ONE(ワン)FOR(フォー)ALL(オール)―――Limited(リミテッド)/Zero(ゼロ)Over(オーバー)

 

 

 それはZeroの先の境地。プラスではなくマイナス方向へ限界を突破した証。

 ゼロ地点突破。言ってしまえばそれだけのこと。

 だが、本来ならあり得なかったその極地はOFAという究極の“剛”に“柔”を与えた。

 

 マイナス方向に向いたOFAは、相手の攻撃エネルギー()をことごとくストックする。

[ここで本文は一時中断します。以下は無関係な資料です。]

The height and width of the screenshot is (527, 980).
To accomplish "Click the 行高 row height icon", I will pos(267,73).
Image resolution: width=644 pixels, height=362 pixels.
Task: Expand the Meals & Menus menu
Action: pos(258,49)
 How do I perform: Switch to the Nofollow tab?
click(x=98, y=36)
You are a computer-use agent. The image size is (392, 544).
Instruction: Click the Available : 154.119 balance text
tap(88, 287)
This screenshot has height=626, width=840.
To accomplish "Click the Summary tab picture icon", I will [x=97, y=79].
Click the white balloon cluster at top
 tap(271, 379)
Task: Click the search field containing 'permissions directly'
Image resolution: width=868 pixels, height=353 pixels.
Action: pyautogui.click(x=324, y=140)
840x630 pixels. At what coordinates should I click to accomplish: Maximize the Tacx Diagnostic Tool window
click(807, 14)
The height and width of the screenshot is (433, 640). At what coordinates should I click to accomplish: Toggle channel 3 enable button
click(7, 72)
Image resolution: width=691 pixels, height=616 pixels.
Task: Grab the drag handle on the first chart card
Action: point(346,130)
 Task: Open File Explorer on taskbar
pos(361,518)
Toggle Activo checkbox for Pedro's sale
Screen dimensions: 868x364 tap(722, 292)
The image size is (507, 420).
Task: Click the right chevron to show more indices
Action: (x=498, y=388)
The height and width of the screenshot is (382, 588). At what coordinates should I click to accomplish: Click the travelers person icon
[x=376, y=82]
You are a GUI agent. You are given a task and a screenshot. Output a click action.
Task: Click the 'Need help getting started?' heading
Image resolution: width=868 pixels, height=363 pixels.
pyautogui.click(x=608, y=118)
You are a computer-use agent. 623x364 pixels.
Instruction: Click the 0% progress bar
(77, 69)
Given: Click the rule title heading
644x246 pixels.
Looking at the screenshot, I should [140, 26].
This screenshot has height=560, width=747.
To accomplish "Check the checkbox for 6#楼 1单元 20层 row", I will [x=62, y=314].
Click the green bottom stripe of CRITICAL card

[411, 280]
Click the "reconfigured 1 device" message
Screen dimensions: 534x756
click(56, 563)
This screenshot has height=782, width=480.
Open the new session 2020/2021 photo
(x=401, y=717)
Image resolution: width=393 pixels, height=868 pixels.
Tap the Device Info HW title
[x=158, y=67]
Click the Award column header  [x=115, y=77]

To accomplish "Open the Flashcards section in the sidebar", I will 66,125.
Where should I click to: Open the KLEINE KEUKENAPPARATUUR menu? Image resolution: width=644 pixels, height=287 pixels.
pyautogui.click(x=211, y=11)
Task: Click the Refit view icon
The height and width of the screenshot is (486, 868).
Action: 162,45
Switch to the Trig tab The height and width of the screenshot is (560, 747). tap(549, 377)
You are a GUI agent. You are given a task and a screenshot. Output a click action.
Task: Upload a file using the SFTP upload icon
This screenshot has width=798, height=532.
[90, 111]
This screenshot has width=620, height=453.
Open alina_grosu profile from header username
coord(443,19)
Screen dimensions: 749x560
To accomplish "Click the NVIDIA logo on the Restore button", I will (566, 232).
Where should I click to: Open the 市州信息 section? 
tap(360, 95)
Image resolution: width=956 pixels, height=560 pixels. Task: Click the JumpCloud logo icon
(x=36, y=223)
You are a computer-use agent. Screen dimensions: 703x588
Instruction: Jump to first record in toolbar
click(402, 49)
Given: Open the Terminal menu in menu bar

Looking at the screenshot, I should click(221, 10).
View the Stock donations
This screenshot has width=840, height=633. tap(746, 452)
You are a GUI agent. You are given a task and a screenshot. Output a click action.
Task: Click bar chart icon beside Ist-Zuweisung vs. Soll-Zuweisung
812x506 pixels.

 掌からでなければストックできないという制約はあるが、それでも破格の能力だ。

 そして、何より。

 

「君が今まで僕を攻撃してきた分を……返すよ」

「■■■■■■■ッ!?」

 

 ストックした力を使うことが出来るのがOFAの本来の能力である。

 それを本能で感じ取ったのか、脳無が即座に逃げようとするがもう遅い。

 今の今まで殴られてきたエネルギー全てを、一撃に込めて放出する。

 

 

「デラウェア・デトロイト・スマッシュ―――Plus(プルス) Ultra(ウルトラ)!!」

 

 

 限界を超えたその先へ。

 

 そんな校訓を込めた一撃が脳無の腹に突き刺さり、ジェット機のように吹き飛んでいく。

 『ショック吸収』や『超再生』など無意味だ。

 オールマイトのパワーと同じ自分の力が直に返ってきたのだ。

 それも自分が殴った数百発が、そのまま全て同時に。

 耐えられるはずがない。脳無はそんな出久の予想通りに、派手に吹き飛んだ後に意識を失う。

 

 だが、しかし。耐えられないのは出久も同様であった。

 

「あああああああッ!?」

 

 相手からストックした力と言えど、撃ったのは自分。

 肉体が完全に出来上がっていない彼が、オールマイト超えの力に耐えられるはずがないのだ。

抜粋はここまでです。